[MDEV-30182] Optimize open_tables to take O(N) time - Jira

Details

Type: Task
Status: Stalled (View Workflow)
Priority: Major
Resolution: Unresolved
Fix Version/s: 12.1
Component/s: None
Labels:
- contribution

Description

See also ~~MDEV-22180~~ and MDEV-30103 (comment).

find_fk_prelocked_table traverses all opened tables in connection, MDL_context::find_ticket traverses all mdl tickets which is also not less amount of steps. Both functions are called for each table, taking O(tables^2) time total, during opening tables.
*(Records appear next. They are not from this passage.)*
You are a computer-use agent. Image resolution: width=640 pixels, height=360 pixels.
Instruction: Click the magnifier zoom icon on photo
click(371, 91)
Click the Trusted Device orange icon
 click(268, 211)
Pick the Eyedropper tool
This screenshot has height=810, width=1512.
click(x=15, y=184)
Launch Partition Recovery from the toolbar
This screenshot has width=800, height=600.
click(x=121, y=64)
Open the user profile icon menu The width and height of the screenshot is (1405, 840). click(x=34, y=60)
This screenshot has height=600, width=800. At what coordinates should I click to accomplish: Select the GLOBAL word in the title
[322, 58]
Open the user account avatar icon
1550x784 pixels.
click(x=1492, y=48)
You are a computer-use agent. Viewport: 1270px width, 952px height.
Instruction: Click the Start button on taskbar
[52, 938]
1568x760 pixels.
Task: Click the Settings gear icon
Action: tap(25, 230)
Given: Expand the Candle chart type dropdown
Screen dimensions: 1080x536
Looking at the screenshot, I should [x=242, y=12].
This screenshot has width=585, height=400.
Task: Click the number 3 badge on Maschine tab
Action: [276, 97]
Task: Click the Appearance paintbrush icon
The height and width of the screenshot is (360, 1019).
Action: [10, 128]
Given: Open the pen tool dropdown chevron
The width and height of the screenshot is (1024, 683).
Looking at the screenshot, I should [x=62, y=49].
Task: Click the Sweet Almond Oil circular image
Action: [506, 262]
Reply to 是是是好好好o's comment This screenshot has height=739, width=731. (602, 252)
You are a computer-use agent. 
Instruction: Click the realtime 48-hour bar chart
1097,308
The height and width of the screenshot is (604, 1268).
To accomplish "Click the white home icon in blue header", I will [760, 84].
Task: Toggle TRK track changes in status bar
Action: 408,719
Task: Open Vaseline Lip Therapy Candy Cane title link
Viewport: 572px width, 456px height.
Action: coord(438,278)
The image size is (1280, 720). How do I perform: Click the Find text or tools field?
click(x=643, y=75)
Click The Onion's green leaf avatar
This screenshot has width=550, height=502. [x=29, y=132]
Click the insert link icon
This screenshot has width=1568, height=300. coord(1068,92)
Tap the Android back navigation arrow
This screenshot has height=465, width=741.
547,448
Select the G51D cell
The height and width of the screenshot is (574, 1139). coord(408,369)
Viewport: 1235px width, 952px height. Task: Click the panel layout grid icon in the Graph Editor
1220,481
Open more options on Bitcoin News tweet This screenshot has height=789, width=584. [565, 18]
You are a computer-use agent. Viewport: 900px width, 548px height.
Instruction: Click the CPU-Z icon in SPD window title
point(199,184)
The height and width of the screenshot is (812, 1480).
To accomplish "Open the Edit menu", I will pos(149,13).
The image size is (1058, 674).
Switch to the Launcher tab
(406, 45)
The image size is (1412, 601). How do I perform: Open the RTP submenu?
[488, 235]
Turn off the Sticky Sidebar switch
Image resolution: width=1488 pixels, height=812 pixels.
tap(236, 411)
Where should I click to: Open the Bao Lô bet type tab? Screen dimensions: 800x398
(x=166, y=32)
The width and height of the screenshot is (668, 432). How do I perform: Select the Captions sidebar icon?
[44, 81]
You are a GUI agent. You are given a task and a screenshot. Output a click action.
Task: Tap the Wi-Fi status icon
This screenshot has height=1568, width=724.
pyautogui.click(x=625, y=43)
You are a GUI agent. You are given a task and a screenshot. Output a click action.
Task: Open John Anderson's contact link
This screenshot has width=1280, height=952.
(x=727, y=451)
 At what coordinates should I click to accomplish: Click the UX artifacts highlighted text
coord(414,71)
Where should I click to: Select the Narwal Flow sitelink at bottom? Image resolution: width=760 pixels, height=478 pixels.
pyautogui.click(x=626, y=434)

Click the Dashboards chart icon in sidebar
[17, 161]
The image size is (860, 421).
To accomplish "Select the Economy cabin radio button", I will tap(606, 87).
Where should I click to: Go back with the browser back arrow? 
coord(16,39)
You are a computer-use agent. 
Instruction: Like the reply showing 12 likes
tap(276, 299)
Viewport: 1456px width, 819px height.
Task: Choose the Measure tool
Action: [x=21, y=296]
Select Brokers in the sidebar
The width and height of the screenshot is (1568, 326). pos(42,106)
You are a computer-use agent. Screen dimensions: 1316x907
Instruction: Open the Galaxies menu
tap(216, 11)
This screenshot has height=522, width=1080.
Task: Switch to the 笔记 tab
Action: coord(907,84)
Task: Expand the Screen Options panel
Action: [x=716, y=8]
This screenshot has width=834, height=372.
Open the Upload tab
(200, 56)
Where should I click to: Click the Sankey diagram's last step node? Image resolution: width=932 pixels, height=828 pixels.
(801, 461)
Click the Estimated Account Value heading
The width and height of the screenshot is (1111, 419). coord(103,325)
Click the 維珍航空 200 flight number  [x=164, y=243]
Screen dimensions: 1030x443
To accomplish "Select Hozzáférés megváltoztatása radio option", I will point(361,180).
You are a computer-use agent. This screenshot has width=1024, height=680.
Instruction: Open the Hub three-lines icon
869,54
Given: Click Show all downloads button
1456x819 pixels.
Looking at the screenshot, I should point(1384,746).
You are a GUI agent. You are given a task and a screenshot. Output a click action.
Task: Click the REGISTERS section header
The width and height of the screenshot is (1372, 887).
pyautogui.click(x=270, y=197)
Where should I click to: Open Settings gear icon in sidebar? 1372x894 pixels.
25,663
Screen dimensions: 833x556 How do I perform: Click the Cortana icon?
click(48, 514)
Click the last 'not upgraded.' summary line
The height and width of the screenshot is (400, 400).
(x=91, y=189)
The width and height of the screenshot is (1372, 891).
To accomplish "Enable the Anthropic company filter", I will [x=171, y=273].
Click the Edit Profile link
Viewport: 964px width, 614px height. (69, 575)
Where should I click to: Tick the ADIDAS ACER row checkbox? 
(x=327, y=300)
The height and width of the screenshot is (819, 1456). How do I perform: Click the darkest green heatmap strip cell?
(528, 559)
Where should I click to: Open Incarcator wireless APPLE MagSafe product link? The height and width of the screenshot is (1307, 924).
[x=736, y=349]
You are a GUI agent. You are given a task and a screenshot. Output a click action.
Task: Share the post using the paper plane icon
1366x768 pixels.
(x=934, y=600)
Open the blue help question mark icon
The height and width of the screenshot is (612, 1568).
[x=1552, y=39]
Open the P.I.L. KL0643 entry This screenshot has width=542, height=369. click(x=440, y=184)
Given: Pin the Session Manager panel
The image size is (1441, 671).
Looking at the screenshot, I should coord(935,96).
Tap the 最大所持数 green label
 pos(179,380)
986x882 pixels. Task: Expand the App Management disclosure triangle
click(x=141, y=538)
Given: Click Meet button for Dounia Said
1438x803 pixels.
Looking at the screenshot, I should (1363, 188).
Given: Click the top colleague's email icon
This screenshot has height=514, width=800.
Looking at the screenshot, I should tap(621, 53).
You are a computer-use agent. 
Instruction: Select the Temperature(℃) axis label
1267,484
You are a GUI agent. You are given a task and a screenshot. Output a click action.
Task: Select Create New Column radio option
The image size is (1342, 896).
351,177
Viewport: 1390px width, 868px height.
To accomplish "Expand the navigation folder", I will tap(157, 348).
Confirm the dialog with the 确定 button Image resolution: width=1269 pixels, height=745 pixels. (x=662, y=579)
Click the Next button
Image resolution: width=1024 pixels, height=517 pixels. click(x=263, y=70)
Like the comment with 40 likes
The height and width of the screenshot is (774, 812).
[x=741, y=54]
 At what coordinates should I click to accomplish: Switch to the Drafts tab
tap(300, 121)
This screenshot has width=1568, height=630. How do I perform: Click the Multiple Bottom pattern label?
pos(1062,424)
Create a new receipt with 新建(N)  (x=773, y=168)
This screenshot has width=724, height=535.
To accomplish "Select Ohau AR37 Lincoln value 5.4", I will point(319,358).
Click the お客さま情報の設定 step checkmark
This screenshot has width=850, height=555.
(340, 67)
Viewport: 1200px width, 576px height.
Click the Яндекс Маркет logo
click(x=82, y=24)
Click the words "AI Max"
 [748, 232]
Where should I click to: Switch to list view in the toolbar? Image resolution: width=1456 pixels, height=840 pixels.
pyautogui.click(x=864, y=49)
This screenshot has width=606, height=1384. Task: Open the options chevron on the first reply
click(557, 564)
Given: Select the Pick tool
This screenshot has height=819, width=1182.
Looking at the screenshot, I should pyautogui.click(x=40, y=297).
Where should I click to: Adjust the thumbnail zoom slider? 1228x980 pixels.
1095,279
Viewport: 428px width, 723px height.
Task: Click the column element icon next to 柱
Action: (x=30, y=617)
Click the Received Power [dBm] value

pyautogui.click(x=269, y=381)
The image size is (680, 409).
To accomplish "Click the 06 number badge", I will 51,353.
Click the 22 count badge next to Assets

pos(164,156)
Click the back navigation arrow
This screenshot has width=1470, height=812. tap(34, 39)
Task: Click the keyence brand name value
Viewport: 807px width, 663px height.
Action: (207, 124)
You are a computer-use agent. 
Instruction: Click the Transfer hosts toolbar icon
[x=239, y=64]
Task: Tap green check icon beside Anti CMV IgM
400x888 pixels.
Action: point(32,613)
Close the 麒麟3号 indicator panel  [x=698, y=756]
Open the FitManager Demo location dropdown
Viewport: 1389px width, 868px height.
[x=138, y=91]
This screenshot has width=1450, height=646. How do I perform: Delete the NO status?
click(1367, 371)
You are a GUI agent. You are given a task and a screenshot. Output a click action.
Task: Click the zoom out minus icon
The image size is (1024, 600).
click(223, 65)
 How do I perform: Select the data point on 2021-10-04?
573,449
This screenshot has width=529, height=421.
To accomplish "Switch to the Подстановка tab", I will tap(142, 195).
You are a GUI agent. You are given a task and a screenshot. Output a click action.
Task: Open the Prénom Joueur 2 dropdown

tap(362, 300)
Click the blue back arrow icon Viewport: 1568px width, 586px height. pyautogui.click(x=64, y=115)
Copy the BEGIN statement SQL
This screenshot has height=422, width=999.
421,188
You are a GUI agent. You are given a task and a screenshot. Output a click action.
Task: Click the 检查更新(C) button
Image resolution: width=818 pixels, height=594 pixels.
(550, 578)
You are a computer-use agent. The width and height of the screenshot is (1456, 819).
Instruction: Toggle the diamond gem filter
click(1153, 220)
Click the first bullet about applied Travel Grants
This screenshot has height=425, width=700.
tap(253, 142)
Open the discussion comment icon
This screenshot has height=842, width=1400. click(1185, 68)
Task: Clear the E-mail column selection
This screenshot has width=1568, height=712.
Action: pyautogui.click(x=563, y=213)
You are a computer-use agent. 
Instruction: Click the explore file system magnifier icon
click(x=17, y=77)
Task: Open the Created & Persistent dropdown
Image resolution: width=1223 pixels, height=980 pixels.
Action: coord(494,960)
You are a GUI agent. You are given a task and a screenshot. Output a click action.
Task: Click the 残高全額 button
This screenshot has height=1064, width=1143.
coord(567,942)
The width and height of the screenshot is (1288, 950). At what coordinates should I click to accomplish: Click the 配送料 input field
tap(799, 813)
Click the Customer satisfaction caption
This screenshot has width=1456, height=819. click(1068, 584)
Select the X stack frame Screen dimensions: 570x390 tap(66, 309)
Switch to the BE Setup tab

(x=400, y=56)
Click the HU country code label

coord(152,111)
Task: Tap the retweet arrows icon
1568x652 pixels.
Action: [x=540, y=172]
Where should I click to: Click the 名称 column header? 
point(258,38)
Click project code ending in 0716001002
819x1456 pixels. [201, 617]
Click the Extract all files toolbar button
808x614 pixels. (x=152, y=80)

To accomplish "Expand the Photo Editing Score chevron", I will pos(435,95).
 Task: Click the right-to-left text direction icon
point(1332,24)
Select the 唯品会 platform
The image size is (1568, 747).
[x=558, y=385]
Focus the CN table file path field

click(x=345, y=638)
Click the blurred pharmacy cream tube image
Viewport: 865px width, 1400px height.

Opening a table for an operation like UPDATE or DELETE for a table with 12k child tables takes about 3.5 seconds on my laptop. Making the two mentioned fuinctions noop takes 0.15 seconds.

What should be done

A list traversal should be changed to a hash lookup when a number of tables to open is big.
Hashing is an expensive operation, so for a smaller number of tables (an exact value is to be determined) it should be left as a list traversal.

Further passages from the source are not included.